Pesin's Entropy Formula for $C^1$ non-uniformly expanding maps

TL;DR

This paper extends Pesin's Entropy Formula to $C^1$ non-uniformly expanding maps, establishing the existence of equilibrium states and characterizing measures satisfying the formula.

Contribution

It provides a $C^1$ generalization of Pesin's Entropy Formula and links weak-SRB-like measures with equilibrium states for non-uniformly expanding maps.

Findings

Existence of equilibrium states with special properties.

Weak-SRB-like measures satisfy Pesin's Entropy Formula.

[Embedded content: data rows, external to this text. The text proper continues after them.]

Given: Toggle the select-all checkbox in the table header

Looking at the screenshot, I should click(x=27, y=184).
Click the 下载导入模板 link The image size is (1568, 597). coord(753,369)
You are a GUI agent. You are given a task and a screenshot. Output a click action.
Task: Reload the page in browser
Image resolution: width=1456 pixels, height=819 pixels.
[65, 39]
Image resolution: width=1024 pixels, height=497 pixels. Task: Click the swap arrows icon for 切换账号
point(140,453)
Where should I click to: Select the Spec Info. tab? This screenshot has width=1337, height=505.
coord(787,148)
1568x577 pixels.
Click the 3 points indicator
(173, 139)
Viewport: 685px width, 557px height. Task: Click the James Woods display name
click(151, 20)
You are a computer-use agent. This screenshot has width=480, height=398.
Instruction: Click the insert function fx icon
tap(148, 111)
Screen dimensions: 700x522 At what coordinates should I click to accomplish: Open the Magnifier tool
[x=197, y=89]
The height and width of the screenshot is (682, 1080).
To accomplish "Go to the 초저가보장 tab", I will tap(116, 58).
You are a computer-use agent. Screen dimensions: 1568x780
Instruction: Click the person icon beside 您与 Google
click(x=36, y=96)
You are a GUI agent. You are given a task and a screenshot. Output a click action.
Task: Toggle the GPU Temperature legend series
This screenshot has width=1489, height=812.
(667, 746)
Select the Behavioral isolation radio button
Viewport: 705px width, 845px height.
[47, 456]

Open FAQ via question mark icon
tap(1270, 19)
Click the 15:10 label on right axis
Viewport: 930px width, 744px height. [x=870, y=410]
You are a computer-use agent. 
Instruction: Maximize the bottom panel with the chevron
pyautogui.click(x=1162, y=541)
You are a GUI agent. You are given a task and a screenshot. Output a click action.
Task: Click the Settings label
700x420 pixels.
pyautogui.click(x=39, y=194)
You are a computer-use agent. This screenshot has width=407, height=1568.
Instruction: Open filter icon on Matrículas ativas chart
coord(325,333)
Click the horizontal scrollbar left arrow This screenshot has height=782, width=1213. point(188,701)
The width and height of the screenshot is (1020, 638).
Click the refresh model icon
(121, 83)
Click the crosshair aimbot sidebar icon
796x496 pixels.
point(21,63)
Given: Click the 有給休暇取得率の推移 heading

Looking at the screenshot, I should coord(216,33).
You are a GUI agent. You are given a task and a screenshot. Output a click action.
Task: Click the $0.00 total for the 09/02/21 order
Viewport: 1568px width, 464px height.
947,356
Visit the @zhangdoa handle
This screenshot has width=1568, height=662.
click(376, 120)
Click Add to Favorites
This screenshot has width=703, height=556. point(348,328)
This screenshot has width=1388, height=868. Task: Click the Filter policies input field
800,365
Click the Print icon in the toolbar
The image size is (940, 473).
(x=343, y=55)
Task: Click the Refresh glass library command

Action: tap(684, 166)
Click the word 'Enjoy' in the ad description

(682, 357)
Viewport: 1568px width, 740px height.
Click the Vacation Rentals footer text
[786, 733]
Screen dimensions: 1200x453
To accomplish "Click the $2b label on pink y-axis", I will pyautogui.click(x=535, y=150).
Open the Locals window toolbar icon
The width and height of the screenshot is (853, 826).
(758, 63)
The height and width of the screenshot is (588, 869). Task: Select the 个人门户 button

For $C^1$-expanding maps, measures satisfying the formula form a convex hull.

Abstract

We prove existence of equilibrium states with special properties for a class of distance expanding local homeomorphisms on compact metric spaces and continuous potentials. Moreover, we formulate a C$^1$ generalization of Pesin's Entropy Formula: all ergodic weak-SRB-like measures satisfy Pesin's Entropy Formula for $C^1$ non-uniformly expanding maps. We show that for weak-expanding maps such that $\Leb$-a.e $x$ has positive frequency of hyperbolic times, then all the necessarily existing ergodic weak-SRB-like measures satisfy Pesin's Entropy Formula and are equilibrium states for the potential $\psi=-\log|\det Df|$. In particular, this holds for any $C^1$-expanding map and in this case the set of invariant probability measures that satisfy Pesin's Entropy Formula is the weak$^*$-closed convex hull of the ergodic weak-SRB-like measures.